The debate over the legalization of the recreational use of marijuana in California involved many "pro and con" arguments about the effect of legalization on the state's population. One issue that was not debated at length was the hazards involved in making the drug itself.
After a worker at a company located in Santa Cruz was badly burned during the marijuana extraction process, the California Occupational Safety and Health Administration opened an investigation into the accident. The investigators found that a worker was using propane gas to extract oil from cannabis leaves inside a portable storage container. Propane is highly flammable when it is mixed with the right amount of oxygen. According to the agents from Cal/OSHA, a spark generated by the equipment being used by the lab tech ignited the propane, causing a fire and an explosion. The worker was badly burned and spent several days in the hospital.
Cal/OSHA found several workplace safety violations during its investigation. Three of the violations were described as serious accident violations and seven involved improper training and an inadequate emergency action plan. The company was also charged with failing to report the accident to Cal/OSHA. The agency fined the company $50,470.

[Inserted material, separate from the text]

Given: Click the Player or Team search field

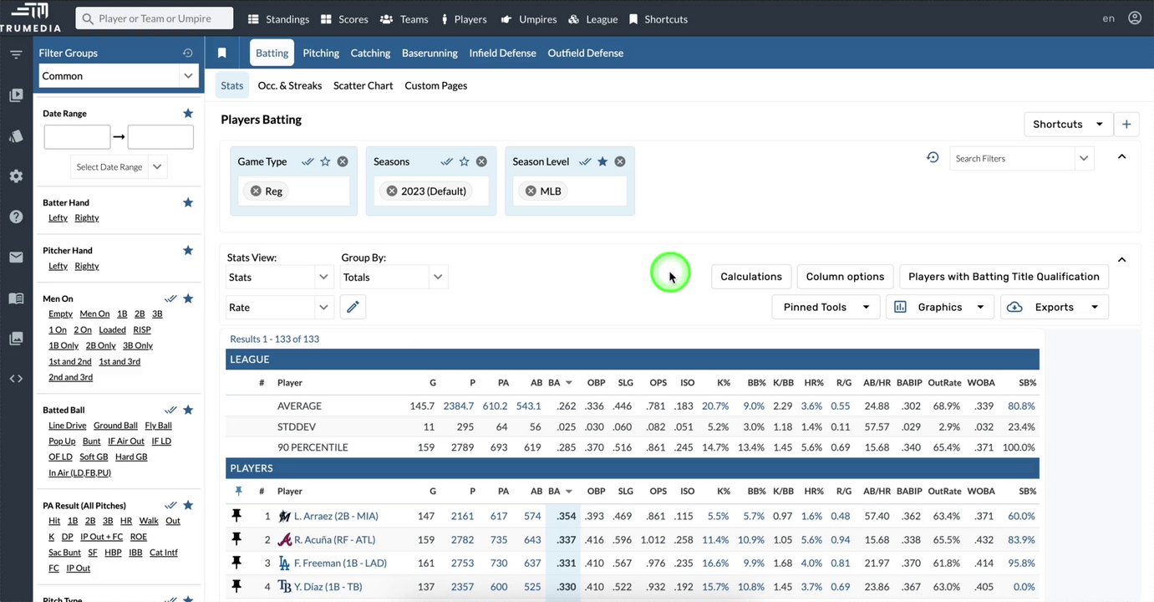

The TV station that reported the investigation and the imposition of the fines said that it was unable to reach the company for comment. The company has not yet announced whether it will appeal the fines, but the incident should serve as a warning to anyone who works in the legal cannabis industry that making marijuana can be very dangerous. As with any industrial process that involves the potential for fire or explosion, the manufacturer must devise and implement adequate safety standards and train their employees in appropriate safety measures. The failure to implement or enforce such standards can be the basis for a lawsuit to recover damages for medical expenses, lost income and pain and suffering.